Beginning at the line containing "1492x812 pixels. Task: Edit" in the material below and ending at the line containing "Task: Open the host name column filter icon", return each line exactly and add nothing.

• Source information:
• • • •

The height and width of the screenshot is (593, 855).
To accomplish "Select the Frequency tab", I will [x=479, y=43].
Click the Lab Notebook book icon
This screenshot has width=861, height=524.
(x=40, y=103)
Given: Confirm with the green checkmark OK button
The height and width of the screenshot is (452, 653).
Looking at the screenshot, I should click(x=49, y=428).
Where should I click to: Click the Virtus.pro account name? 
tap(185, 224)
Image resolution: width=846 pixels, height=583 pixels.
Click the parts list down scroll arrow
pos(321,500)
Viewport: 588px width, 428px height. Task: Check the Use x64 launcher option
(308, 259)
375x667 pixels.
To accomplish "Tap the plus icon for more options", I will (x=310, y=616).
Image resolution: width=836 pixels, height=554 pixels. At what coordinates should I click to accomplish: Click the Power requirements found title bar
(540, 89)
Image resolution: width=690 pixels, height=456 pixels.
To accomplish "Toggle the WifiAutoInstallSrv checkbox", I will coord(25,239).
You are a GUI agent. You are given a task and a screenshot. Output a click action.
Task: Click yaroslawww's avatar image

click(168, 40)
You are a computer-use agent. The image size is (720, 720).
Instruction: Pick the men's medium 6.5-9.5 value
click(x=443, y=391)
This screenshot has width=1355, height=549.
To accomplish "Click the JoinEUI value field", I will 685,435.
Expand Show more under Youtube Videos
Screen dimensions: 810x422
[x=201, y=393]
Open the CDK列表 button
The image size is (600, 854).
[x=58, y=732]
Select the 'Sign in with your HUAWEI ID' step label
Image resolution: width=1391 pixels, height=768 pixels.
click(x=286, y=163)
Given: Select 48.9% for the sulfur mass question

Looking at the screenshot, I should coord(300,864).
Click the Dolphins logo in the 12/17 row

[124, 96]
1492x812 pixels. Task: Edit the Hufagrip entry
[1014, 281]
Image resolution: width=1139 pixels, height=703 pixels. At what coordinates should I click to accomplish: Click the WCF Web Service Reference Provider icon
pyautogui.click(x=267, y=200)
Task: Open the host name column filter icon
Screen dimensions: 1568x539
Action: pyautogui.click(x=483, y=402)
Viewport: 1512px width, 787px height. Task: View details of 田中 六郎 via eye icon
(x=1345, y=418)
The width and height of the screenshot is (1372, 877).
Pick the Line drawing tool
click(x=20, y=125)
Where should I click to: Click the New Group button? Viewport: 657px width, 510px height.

• • • •

• Exercise solution:
1492x812 pixels. Task: Edit the Hufagrip entry
[1014, 281]
Image resolution: width=1139 pixels, height=703 pixels. At what coordinates should I click to accomplish: Click the WCF Web Service Reference Provider icon
pyautogui.click(x=267, y=200)
Task: Open the host name column filter icon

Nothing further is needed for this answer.